About a week after we arrived in Japan last New Years Eve, I was finding it impossible to work comfortably on our rickety dining room table. We were going to be in Japan for only 6 months, so a cheap desk was in order. Where to go for one? I first tried some sayonara sales (expats headed home and selling their stuff) and some used furniture stores (called “recycle shops” in Japan), but didn’t have any luck. The next option is the same one you might think of in the US - Ikea. There are two Ikeas near Tokyo (both built within the last few years), one in Funabashi and one in Kohoku. We decided to head to the one in Funabashi since it’s very close to Tokyo Disneyland. We figured we might catch a glimpse of it as we went by on the 30 minute ride on the Keiyo Line. Eidan munched on Pocky the whole way and got chocolate all over his face, which got a pair of high school girls smiling and giggling at him for quite a while.

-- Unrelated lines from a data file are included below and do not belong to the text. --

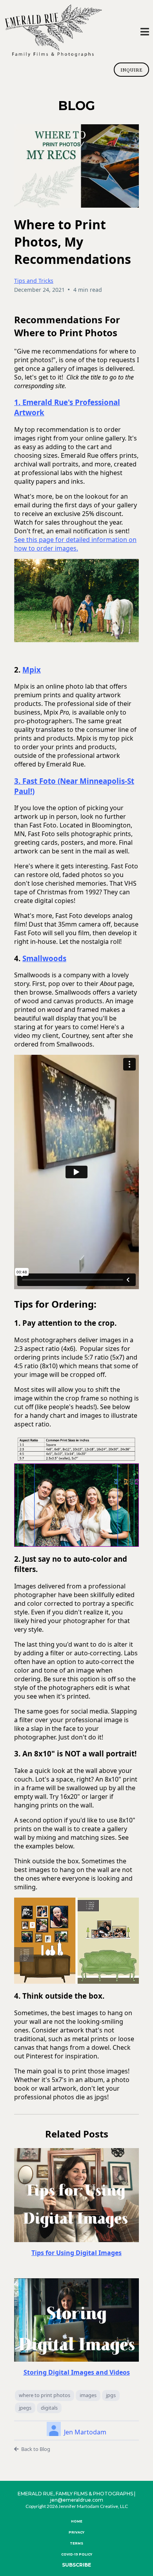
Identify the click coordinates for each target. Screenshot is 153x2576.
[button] (144, 33)
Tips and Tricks (33, 280)
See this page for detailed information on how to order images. (75, 544)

Ikea Funabashi is located on the grounds where the LaLaport Skidome (SSAWS) once stood (the massive indoor Skidome represented one of the last gasps of the 1980s Japanese real estate boom, and the dome proved to be financially unsustainable). All I know about Funabashi is what I could see from the train, but it struck me as quite different from other Japanese cities I’ve seen, in that it sprawled - lots of relatively low rise construction spread over a large area. Next to the Ikea is the grim Wakamatsu residential complex, which I believe is public housing. When I say grim, I mean by Japanese standards - the buildings are old and unattractive, but everything is tidy and clean. Across from the Ikea is the massive LaLaport 3 mall, which we didn’t visit, but it’s probably similar to LaLaport 2 in Toyosu (the only mall I’ve ever been to that I actually enjoyed).
What made visiting this Ikea very strange was that it was absolutely identical to the Ikeas I’ve visited in the US. It felt comforting and unnerving at the same time - comforting to be in a familiar environment, but unnerving because it felt really out of place. Visiting a Starbuck’s or a McDonald’s in Japan is just different enough that you don’t get a sensation of deja vu, but not so at this Ikea - it was exactly the same down to the tiniest details, other than the signs being in Katakana.
After an unnervingly, comfortingly familiar meal of Swedish meatballs at the Ikea cafeteria, we quickly found their cheapest desk and desk chair, but since we were so far out from Tokyo the delivery was way too expensive (more than the price of what we were buying). So we put Kai in charge of Eidan’s stroller, Maria handled the chair, and I lugged the desk all the way back on the train. The hardest part was switching lines at Tokyo station, as it’s quite a long walk through the station to the Yamanote Line. It was quite a workout, but that desk and chair served me well for the rest of our time in Tokyo.